Nipton, Calif., has one main road and about two dozen residents. Entrepreneurs with dreams of turning it around have come and gone. Will this time be different?
By Debra Kamin | New York Times
Since the days of the gold rush, dreamers hoping to strike it rich have been staking their claim to a dusty 80-acre town in the Mojave Desert called Nipton. For nearly all of them, those dreams have been fool’s gold.
A buyer who envisioned turning the California ghost town into a testing ground for solar power died before getting his green energy idea off the ground. An attempt by a cannabis company to create a weed-themed resort was impeded by legislation that banned marijuana sales there.
Ross Mollison is the most recent badlands baron.
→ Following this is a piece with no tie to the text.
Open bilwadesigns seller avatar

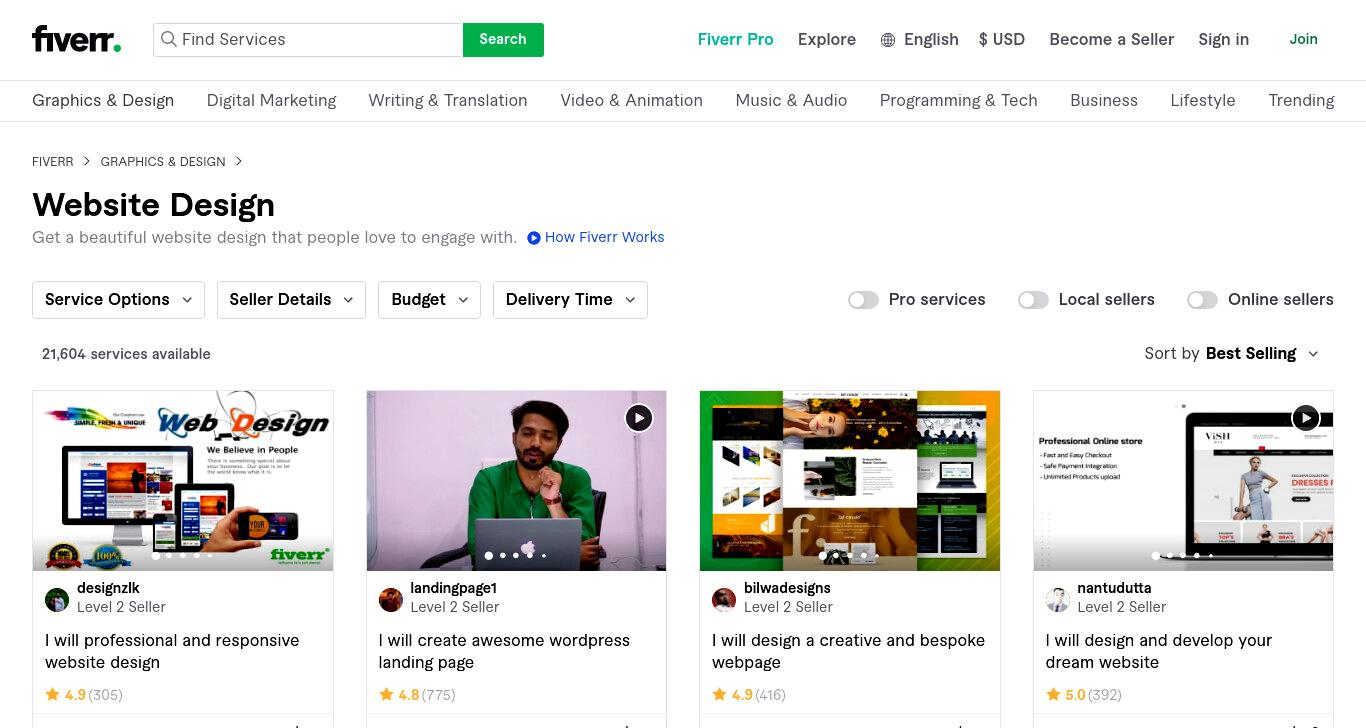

His company, Spiegelworld, bought the town on a whim last year for $2.5 million — a million or so shy of what he paid for his six-bed, five-bath apartment in Park Slope, Brooklyn.
As the founder of Spiegelworld, a live entertainment company producing sybaritic adult circuses in Las Vegas, Mr. Mollison specializes in spectacle and calls himself an “Impresario Extraordinaire.” But even hedonists must occasionally fast. In the desert sun of Nipton, where visitors now can find little beyond a peeling one-room schoolhouse, an empty general store, a five-bed hotel and a small cluster of forgotten cabins, he is trying to build an oasis of escape — a circus sanctuary.